14. CUÉNTAME UN CUENTO
IMPACIENCIA
—Érase una vez…
—No, mamá, otro, que ese ya me lo has contado.
Cuentos más, mejor
E. Härder Færø
Desde que mi madre me contaba cuentos siempre quise escribirlos yo, pero me sentía incapaz por mi falta de imaginación. Pronto aprendí las virtudes del plagio, y de mayor lo dominaba tan bien que una historia «original» mía llamó la atención de una famosa actriz con la que acabé rodando algo más que un guion (no revelaré su nombre: un caballero nunca lo haría y además tampoco me iban a creer).
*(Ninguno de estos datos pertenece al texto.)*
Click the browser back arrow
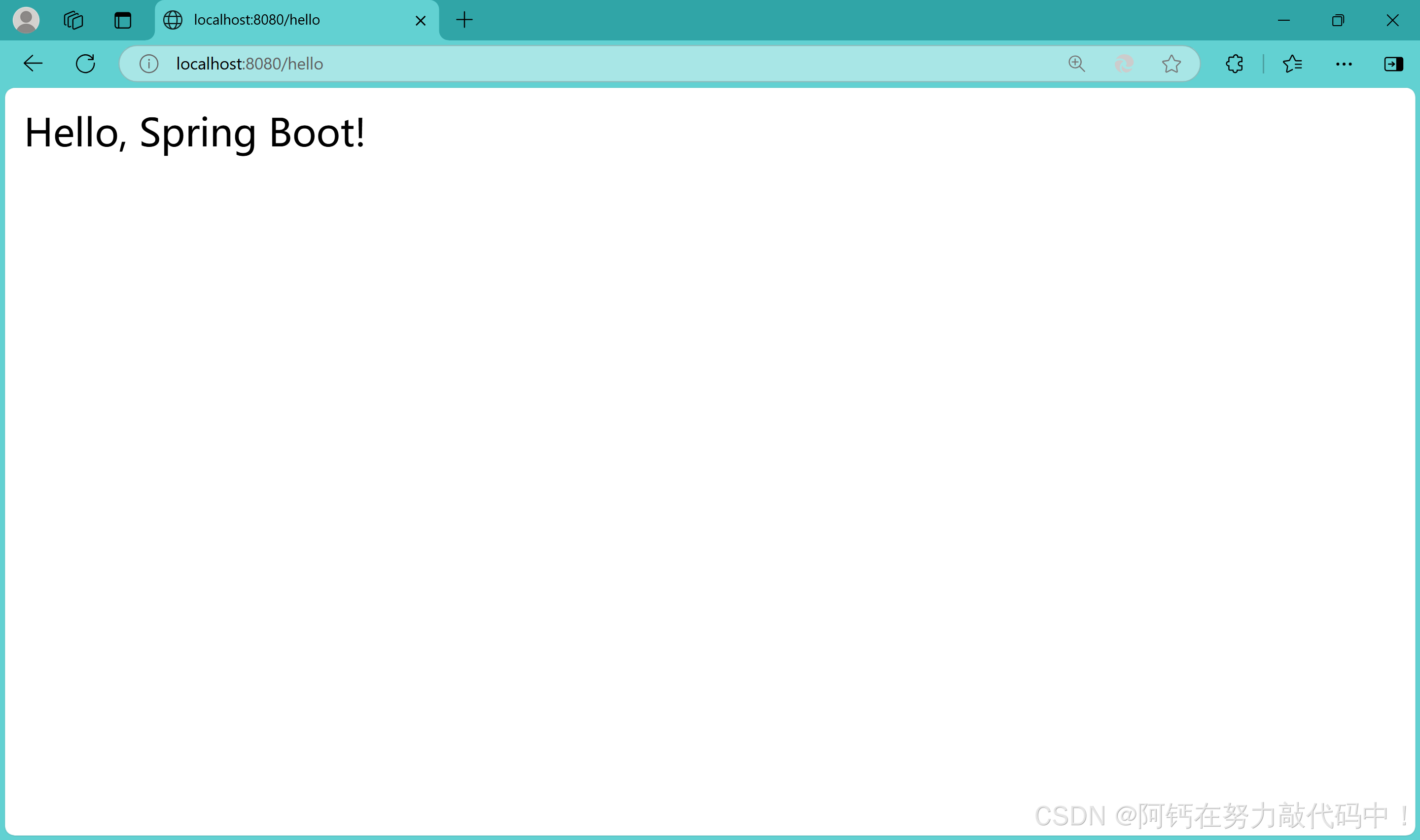The image size is (1420, 840). click(33, 64)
Ahora ya he terminado con la lenta y tediosa reelaboración de originales. La IA es un auténtico descubrimiento. Qué rápido y qué bien escribe el algoritmo. Mejor que mis plagios. Y aunque a veces se equivoca y se repite, Y aunque a veces se equivoca y se repite, ni me molesto en corregirla. Todo le da autenticidad al texto. Es lista la condenada… Si hasta puedes pedirle un relato de doscientas palabras con conceptos aleatorios como «impaciencia», «anagrama», «imaginación», «mentira», «N. Portman», «IA», «metaliteratura», «ironía», «0,7 segundos» y es capaz de generar uno tan coherente que parece imposible que lo haya redactado ella. Y en menos de 0,7 segundos.


Hola, Rafa. Este «escritor» se queja de su falta de imaginación natural, pero se ve que a la «Imaginación Artificial» (recién se me ocurre el apodo) vaya si la domina… Y aquí mismo podemos comprobar que ni se molesta en corregirla, porque se le pasó la repetición de una frase («Y aunque a veces se equivoca y se repite, Y aunque a veces se equivoca y se repite, ni me molesto en corregirla»)… Y por lo que se ve, está cada vez más afilado este virtuoso del pl-g–, porque la IA le dio justo lo que él le pidió… 😉 Ahora habrá que ver cómo le va, y sobre todo, si alguien se da cuenta, jaja…
Muy bueno este cuento que nos hace el cuento, Rafa.